**Votre objectif**
Présentez s'il vous plaît l'ensemble des données ci-dessous sous forme de liste numérotée, en omettant les lignes vides. N'incluez pas les images dans votre réponse.

(Données de position des éléments et du texte)
***
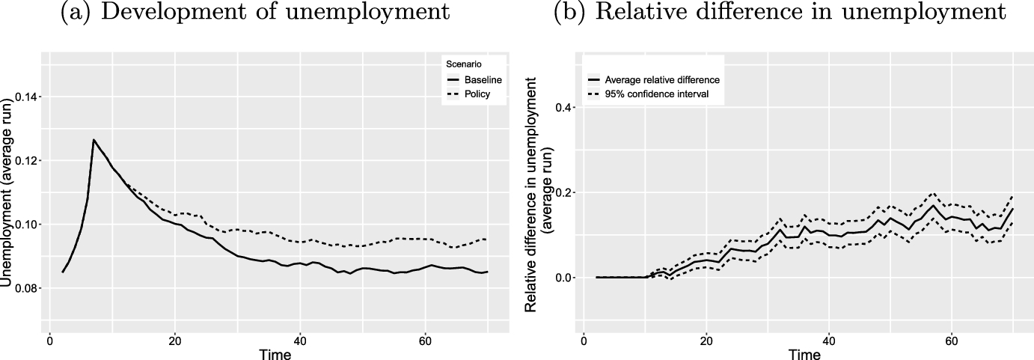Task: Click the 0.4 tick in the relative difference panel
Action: [x=566, y=108]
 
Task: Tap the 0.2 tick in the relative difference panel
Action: [x=566, y=192]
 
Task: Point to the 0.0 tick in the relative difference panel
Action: [x=566, y=278]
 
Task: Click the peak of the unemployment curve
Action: [x=94, y=139]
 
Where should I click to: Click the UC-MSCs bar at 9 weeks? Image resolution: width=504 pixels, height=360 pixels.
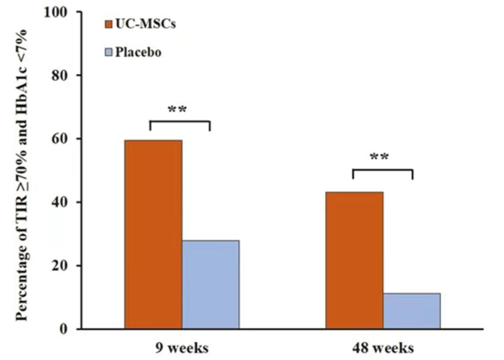(x=153, y=234)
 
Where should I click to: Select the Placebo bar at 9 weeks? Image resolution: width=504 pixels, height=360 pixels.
(x=210, y=284)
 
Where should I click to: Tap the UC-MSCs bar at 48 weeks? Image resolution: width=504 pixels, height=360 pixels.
(x=354, y=260)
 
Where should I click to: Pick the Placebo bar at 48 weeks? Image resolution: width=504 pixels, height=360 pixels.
(x=411, y=311)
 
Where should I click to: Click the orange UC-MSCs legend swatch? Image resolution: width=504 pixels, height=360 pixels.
(x=110, y=25)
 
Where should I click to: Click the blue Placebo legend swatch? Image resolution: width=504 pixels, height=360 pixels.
(x=110, y=53)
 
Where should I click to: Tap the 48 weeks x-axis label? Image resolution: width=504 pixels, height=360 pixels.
(x=383, y=348)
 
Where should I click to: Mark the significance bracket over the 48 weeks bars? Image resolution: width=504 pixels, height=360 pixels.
(x=382, y=171)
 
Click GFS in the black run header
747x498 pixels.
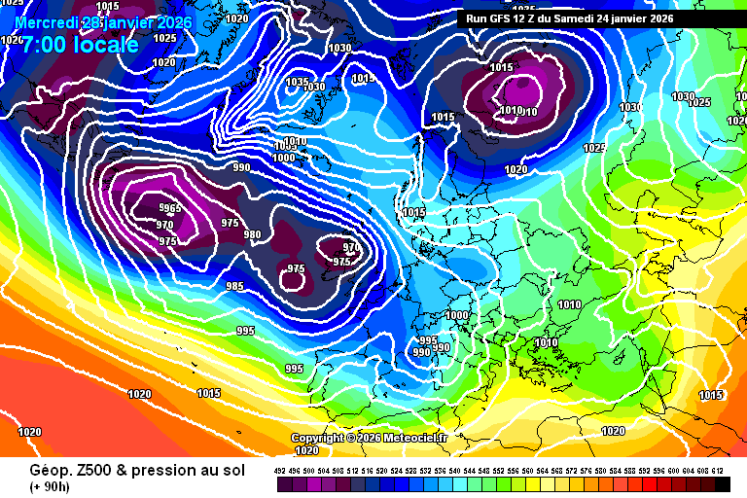coord(501,18)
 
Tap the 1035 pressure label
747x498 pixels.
coord(297,82)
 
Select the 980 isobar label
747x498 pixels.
coord(253,234)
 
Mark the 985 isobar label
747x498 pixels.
coord(235,286)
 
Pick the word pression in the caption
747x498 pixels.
coord(167,470)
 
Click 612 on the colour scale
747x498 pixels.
coord(718,470)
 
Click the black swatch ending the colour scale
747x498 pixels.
coord(722,483)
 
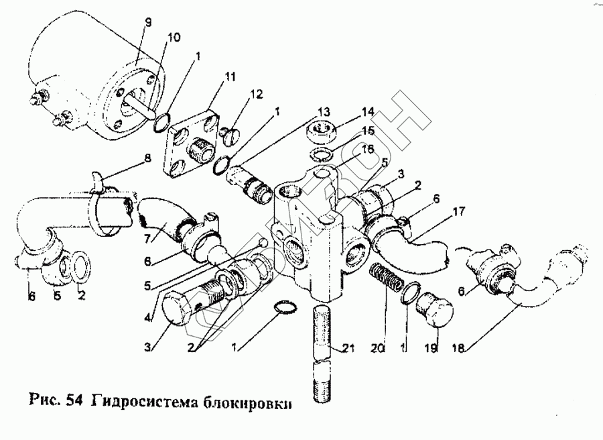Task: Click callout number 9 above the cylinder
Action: (x=149, y=23)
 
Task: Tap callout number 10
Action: (x=174, y=38)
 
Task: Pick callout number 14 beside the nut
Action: (x=367, y=112)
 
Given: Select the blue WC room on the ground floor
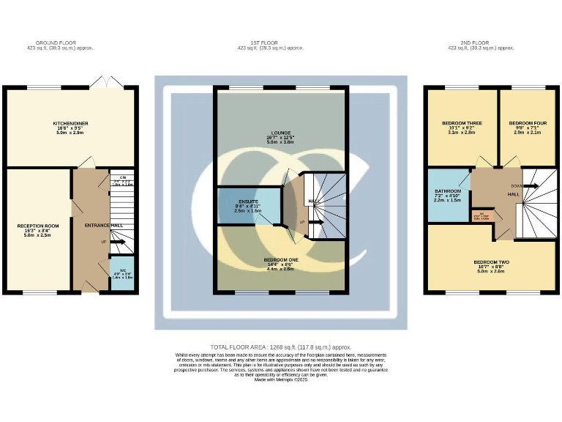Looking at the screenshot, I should tap(121, 274).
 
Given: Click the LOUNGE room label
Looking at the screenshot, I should tap(280, 133).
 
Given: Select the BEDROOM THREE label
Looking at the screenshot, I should tap(459, 122).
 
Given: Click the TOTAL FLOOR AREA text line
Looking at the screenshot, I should tap(281, 346).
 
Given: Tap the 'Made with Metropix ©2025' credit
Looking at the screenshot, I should tap(281, 378).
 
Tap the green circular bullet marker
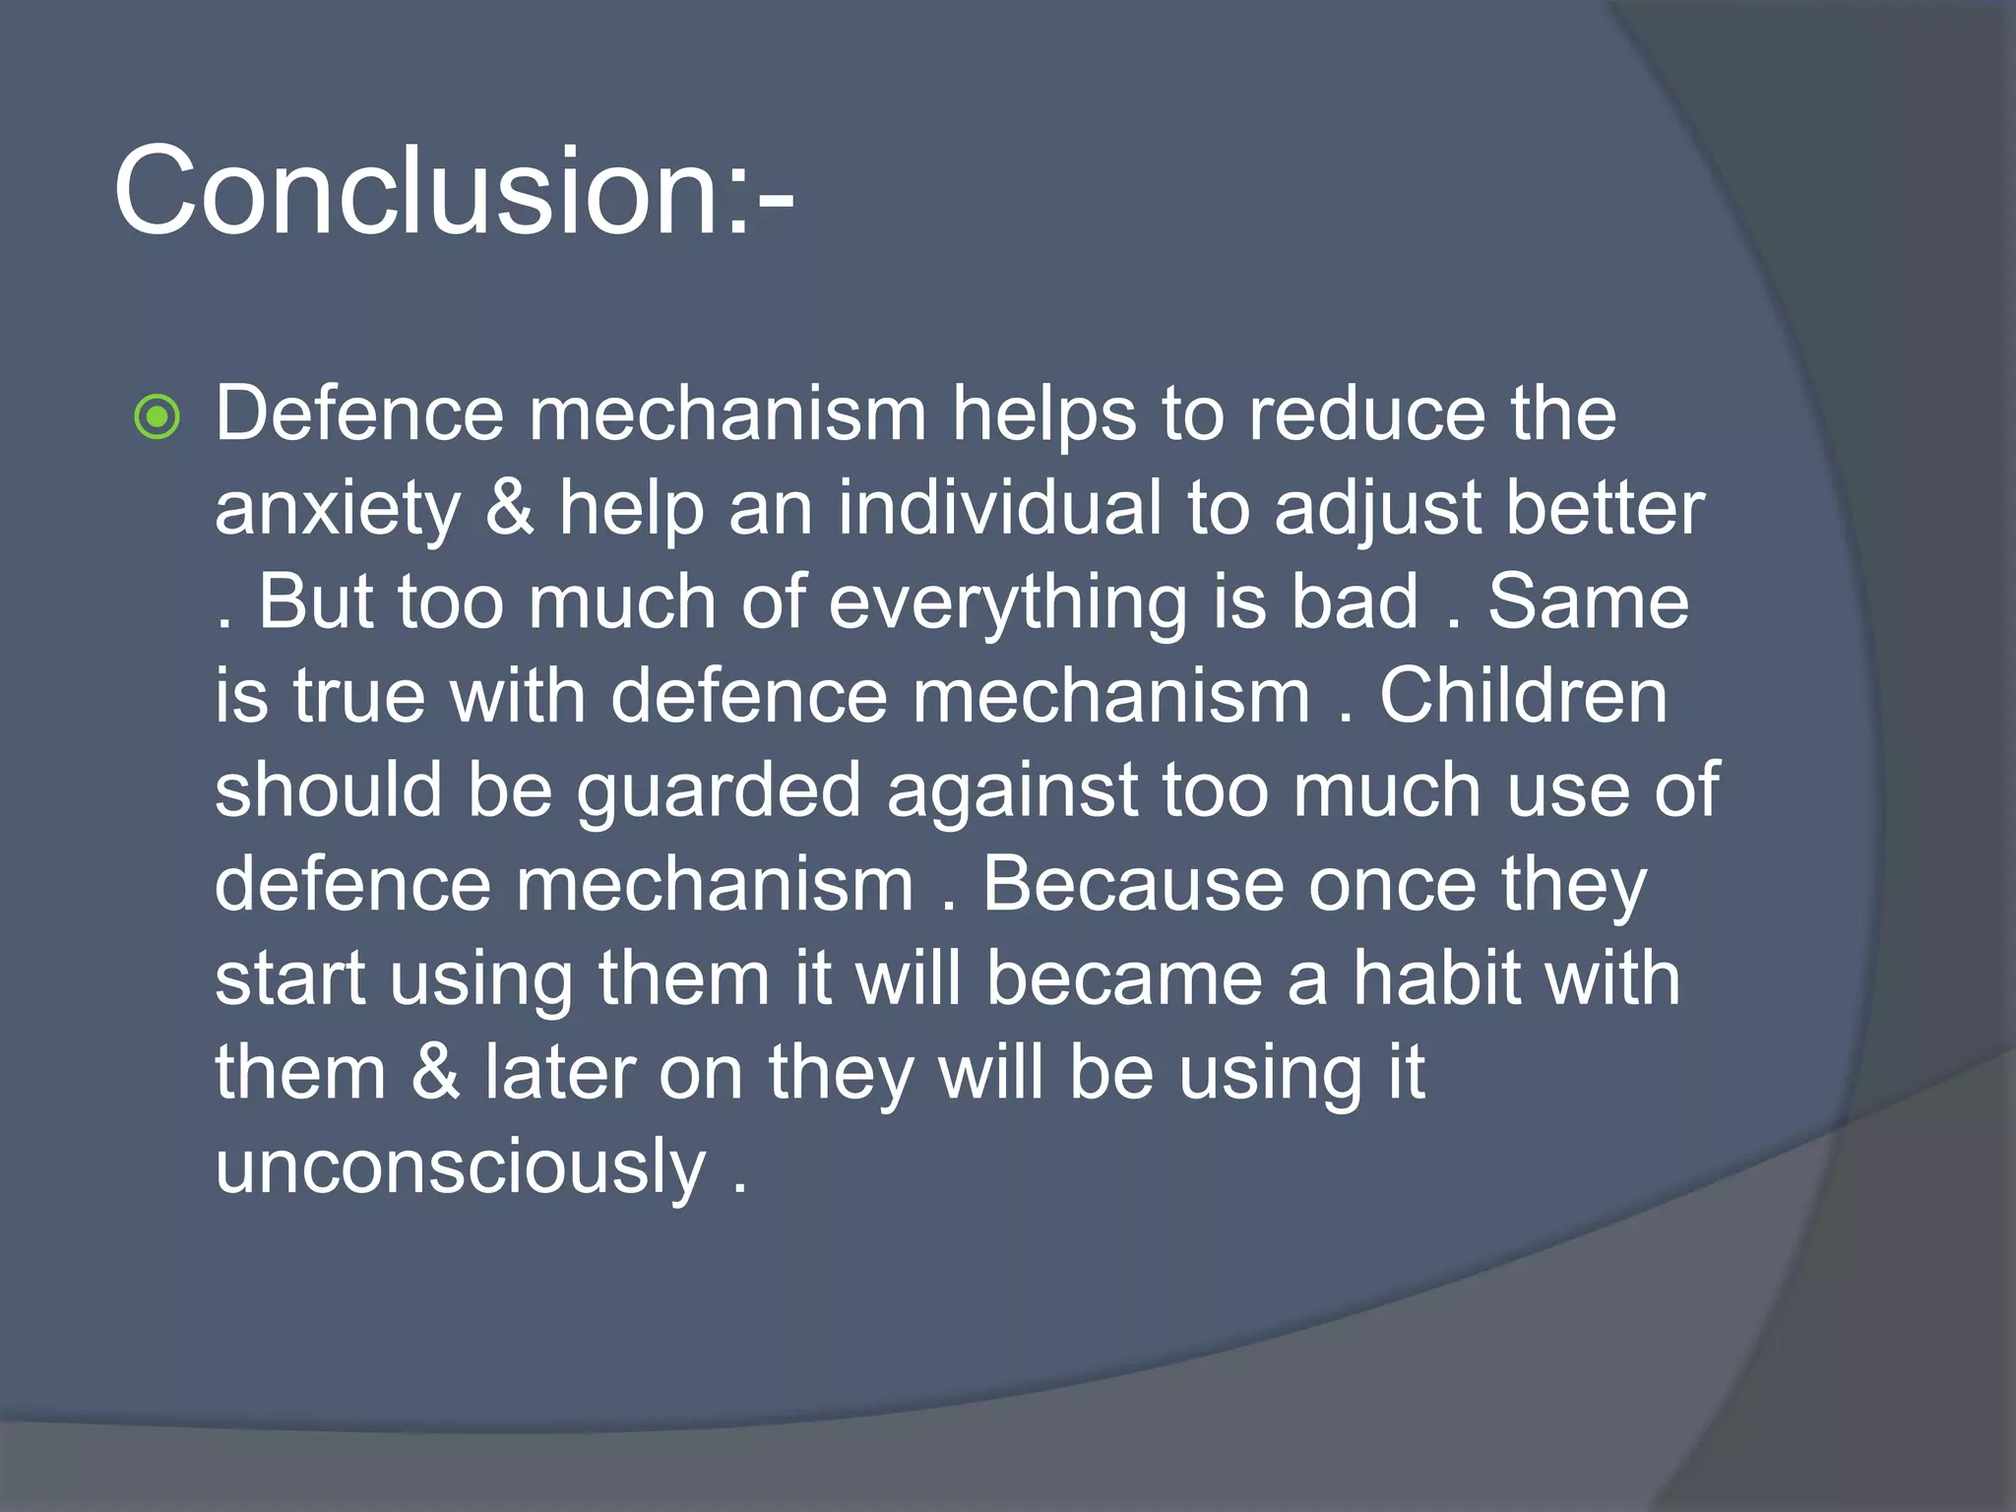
***
**Réponse attendue**
1. Task: Click the 0.4 tick in the relative difference panel
2. Action: [x=566, y=108]
3. Task: Tap the 0.2 tick in the relative difference panel
4. Action: [x=566, y=192]
5. Task: Point to the 0.0 tick in the relative difference panel
6. Action: [x=566, y=278]
7. Task: Click the peak of the unemployment curve
8. Action: [x=94, y=139]
9. Where should I click to: Click the UC-MSCs bar at 9 weeks? Image resolution: width=504 pixels, height=360 pixels.
10. (x=153, y=234)
11. Where should I click to: Select the Placebo bar at 9 weeks? Image resolution: width=504 pixels, height=360 pixels.
12. (x=210, y=284)
13. Where should I click to: Tap the UC-MSCs bar at 48 weeks? Image resolution: width=504 pixels, height=360 pixels.
14. (x=354, y=260)
15. Where should I click to: Pick the Placebo bar at 48 weeks? Image resolution: width=504 pixels, height=360 pixels.
16. (x=411, y=311)
17. Where should I click to: Click the orange UC-MSCs legend swatch? Image resolution: width=504 pixels, height=360 pixels.
18. (x=110, y=25)
19. Where should I click to: Click the blue Placebo legend swatch? Image resolution: width=504 pixels, height=360 pixels.
20. (x=110, y=53)
21. Where should I click to: Tap the 48 weeks x-axis label? Image resolution: width=504 pixels, height=360 pixels.
22. (x=383, y=348)
23. Where should I click to: Mark the significance bracket over the 48 weeks bars? Image resolution: width=504 pixels, height=360 pixels.
24. (x=382, y=171)
25. Click GFS in the black run header
26. 747x498 pixels.
27. coord(501,18)
28. Tap the 1035 pressure label
29. 747x498 pixels.
30. coord(297,82)
31. Select the 980 isobar label
32. 747x498 pixels.
33. coord(253,234)
34. Mark the 985 isobar label
35. 747x498 pixels.
36. coord(235,286)
37. Pick the word pression in the caption
38. 747x498 pixels.
39. coord(167,470)
40. Click 612 on the colour scale
41. 747x498 pixels.
42. coord(718,470)
43. Click the black swatch ending the colour scale
44. 747x498 pixels.
45. coord(722,483)
46. Task: Click callout number 9 above the cylinder
47. Action: (x=149, y=23)
48. Task: Tap callout number 10
49. Action: (x=174, y=38)
50. Task: Pick callout number 14 beside the nut
51. Action: (x=367, y=112)
52. Given: Select the blue WC room on the ground floor
53. Looking at the screenshot, I should tap(121, 274).
54. Given: Click the LOUNGE room label
55. Looking at the screenshot, I should tap(280, 133).
56. Given: Select the BEDROOM THREE label
57. Looking at the screenshot, I should tap(459, 122).
58. Given: Click the TOTAL FLOOR AREA text line
59. Looking at the screenshot, I should tap(281, 346).
60. Given: Tap the 'Made with Metropix ©2025' credit
61. Looking at the screenshot, I should tap(281, 378).
62. Tap the green circular bullet marker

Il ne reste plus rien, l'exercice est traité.